Kenya Airways’ maiden flight to the United States touched down in New York on Monday (Oct. 29), an important milestone for a carrier bedeviled by years of losses, large debts, and labor strikes. The airline now joins a small number of African carriers—including Ethiopian Airlines, South African Airways, Royal Air Maroc, and Cabo Verde Airlines—offering direct flights from the African continent to the US.
The inaugural flight was hailed by both Kenyan and American officials as “historic,” saying it will enhance Nairobi’s position as a convenient gateway to East Africa.
The route to New York comes after years of trying to repeatedly meet US security and compliance standards so Jomo Kenyatta international airport could act as a “last point of departure” to the US. These included separating departing and arriving traffic, building more runways, fencing the international airport, and clearing the flight paths from buildings.
All this was shadowed by the threats of terrorism stemming mainly from the group al-Shabaab, leading to the cancellation of a Delta Airlines planned route from Atlanta, Georgia to Nairobi in 2009. Kenya’s government, which is hoping to boost its tourism sector, had to tackle these issues while undertaking a multi-million-dollar expansion plan.
The New York route is also part of the airline’s strategy to stem losses, attract premium passengers, and pay down $2 billion in restructured debt.
The United States, which is one of Kenya’s top tourism markets, offers an outfall: almost 150,000 Americans visited Kenya for business, holiday, and transit in 2017 alone, according to the Kenya Bureau of Statistics. Kenya is host to regional hubs for US companies like Google, IBM, and Intel and travelers visiting the East African nation are forced to change flights in Europe or the Middle East in trips that last more than 20 hours. Kenya Airways (KQ) estimates the New York route will reportedly boost its revenue by 10% in 2019.

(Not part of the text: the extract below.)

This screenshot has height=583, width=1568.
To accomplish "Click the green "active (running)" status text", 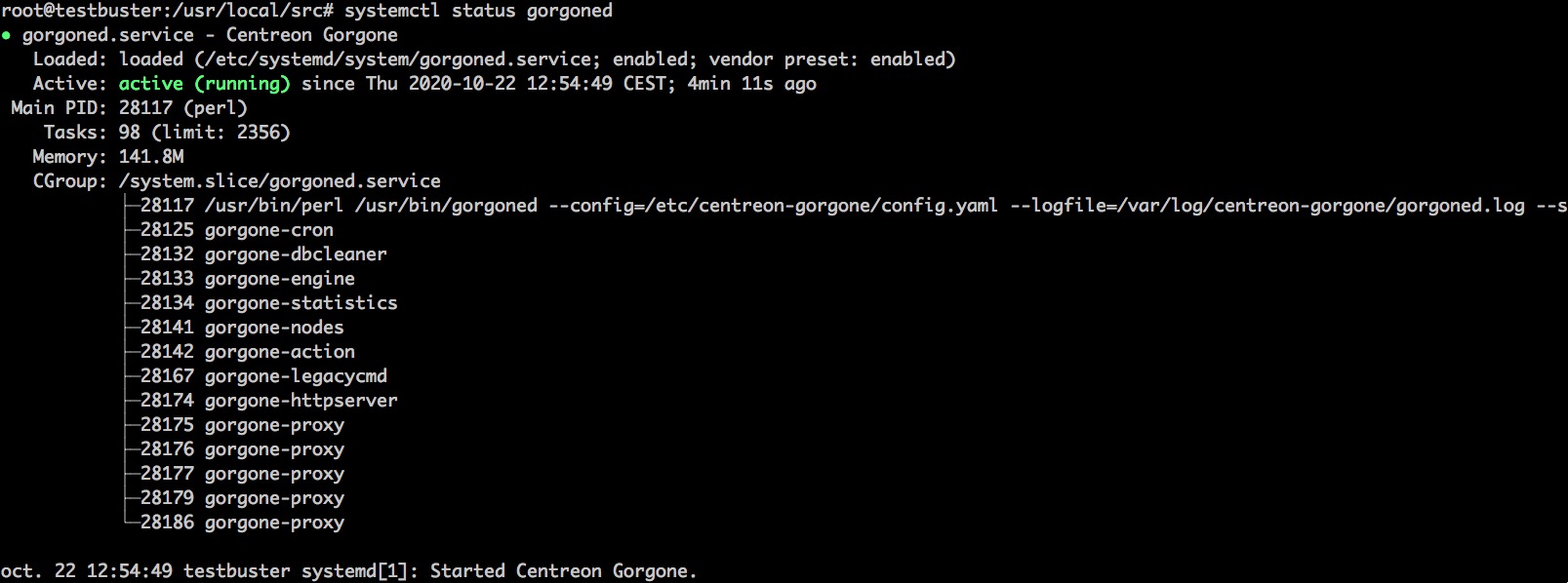I will (x=204, y=84).
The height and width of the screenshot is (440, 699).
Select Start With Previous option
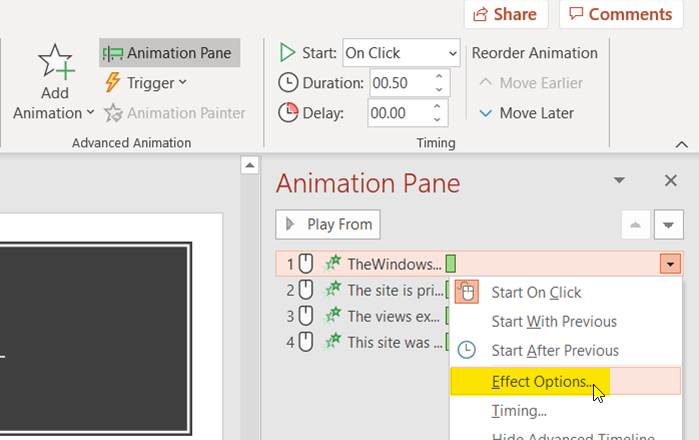(x=554, y=321)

But while having a direct route to one of the world’s leading economies bears significance, Kenya Airways should “employ the right mix of pricing, frequency, and incentives to put bums on those seats and justify the need to make that flight,” says Michael Otieno, managing partner at the Nairobi-based SADIM Airline Management Solutions.
Otieno says that while the time-saving factor for the business traveler is the primary target for long-haul direct flights, the bulk of air travelers are either tourists or those visiting friends and family “who are primarily guided by pricing factors as opposed to connections and layovers.” As such, reducing stopovers for passengers on regional KQ markets in east, central, southern, and Indian Ocean islands will be key to maximizing profit and attracting more clients.